Un jour de 2 septembre comme aujourd’hui, celui de l’année 1969 plus exactement, le premier réseau d’ordinateurs interconnectés a été établi et la suite appartient à l’histoire qui a vu l’émergence d’une dépendance à internet, héritage de cet “exploit” informatique. Et piégé dans cette toile, l’individu a confié les tâches les plus élémentaires à la machine et à l’intelligence artificielle qui ont grignoté les qualités cérébrales acquises depuis la révolution cognitive, ce tournant fondateur qui a vu les neurones subir une sorte de choc électrique qui leur a donné les grands adjectifs qui vont faire leur grandeur : analytique, logique, rationnel, abstrait,… et qui sont menacés maintenant qu’ils ne sont plus sollicités.

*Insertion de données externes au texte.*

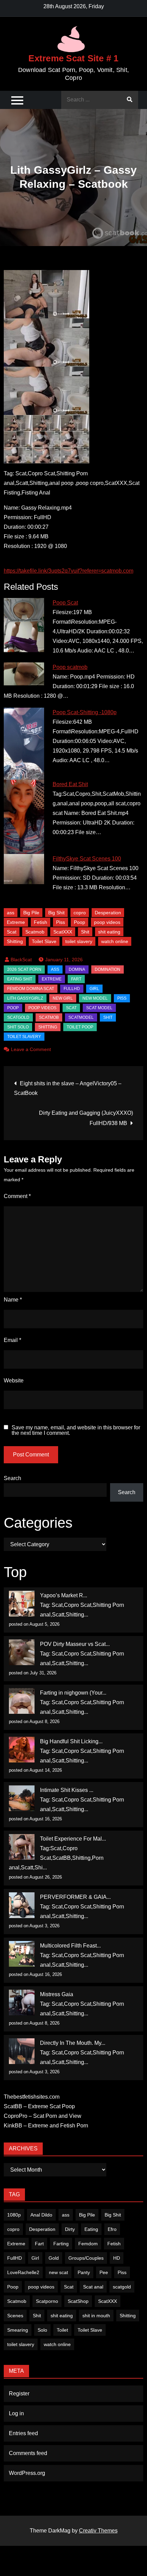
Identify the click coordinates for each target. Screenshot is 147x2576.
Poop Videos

L’avancée du savoir a donc aussi vu la récession de l’éthique qui se trouve dans la nécessité de suivre le rythme infernal de la science ou, au moins, éviter le chemin du déclin qui se manifeste par une perte de l’empathie et de la pitié, ces valeurs que Rousseau a mises en avant comme étant celles de l’homme pas encore corrompu par la société.